No investor is going to give up investing in a region because of high taxes. They will move their money out of a region that has higher risk-reward ratios. We can work on either the risk or the reward side of the equation to make Canada attractive to investors.

The Conservative rhetoric has always been to lower taxes - etc ad nauseum - because it attracts businesses. Unfortunately, it is not true. There will always be investors willing to invest in Canada and there will always be businesses up and running in Canada because there is a market here to be serviced and a highly educated and skilled labour market to draw from. All the chanting of "reduce taxes, draw business, reduce taxes, draw business" is bullshit. It is an example of chasing the same money and money-managers that ran the global financial system into the ground. Frankly, those are investors and investing ideologies best tossed on the trash heap of failed ideas. As a Canadian, I would prefer to chase investors interested in safe, moderate returns than those hell-bent on easy money.
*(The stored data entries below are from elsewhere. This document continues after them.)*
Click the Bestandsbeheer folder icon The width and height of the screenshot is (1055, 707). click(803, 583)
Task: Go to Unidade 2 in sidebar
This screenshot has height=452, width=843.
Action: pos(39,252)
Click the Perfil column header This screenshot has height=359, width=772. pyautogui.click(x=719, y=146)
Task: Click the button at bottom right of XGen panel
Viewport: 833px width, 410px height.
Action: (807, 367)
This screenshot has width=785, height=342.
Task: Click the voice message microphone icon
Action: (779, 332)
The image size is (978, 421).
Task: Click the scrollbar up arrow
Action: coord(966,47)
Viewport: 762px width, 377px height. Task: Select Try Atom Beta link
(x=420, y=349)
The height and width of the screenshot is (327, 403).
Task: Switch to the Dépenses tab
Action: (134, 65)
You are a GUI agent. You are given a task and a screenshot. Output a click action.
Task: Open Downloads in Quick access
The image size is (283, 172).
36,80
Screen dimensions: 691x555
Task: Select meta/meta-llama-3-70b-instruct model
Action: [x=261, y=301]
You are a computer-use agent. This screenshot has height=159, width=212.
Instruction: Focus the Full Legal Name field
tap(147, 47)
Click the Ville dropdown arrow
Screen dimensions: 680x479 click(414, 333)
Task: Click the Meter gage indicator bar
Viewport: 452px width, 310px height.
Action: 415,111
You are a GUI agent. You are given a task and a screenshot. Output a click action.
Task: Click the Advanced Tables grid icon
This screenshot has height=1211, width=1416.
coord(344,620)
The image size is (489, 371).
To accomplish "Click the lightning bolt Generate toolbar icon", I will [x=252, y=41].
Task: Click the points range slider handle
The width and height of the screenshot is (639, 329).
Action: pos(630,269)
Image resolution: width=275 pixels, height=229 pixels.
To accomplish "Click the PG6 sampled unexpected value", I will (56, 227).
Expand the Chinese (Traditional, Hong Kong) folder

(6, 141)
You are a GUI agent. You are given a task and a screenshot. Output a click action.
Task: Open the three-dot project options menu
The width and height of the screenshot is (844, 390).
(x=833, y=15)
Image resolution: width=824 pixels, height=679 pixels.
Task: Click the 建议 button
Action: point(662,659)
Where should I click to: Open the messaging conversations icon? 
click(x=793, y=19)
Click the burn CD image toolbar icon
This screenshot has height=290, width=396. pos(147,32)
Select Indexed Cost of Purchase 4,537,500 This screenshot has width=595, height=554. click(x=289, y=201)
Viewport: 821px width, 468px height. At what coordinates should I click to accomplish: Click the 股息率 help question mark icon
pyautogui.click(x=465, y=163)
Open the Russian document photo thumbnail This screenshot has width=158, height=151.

But the Conservative rhetoric, if believed, will scare Canadians into thinking that if we don't adopt American-style, deregulated, free-market fiscal policies, no-one will invest in building Canadian businesses. That's crap. We may not turn over a buck as fast as our cowboy neighbours to the south, but we'll also not lose our shirt chasing the next get-rich-quick scheme. As Canada has shown in this latest recession, we will still have most of our money when everyone else has gambled it away.

Reducing corporate taxes and reducing social spending is NOT sound fiscal policy. It is merely one tactic, and one that the Americans have proved doesn't always work very well. Taking the time to determine the best investments for future growth, and then investing in them and nurturing those investments - THAT is sound fiscal management.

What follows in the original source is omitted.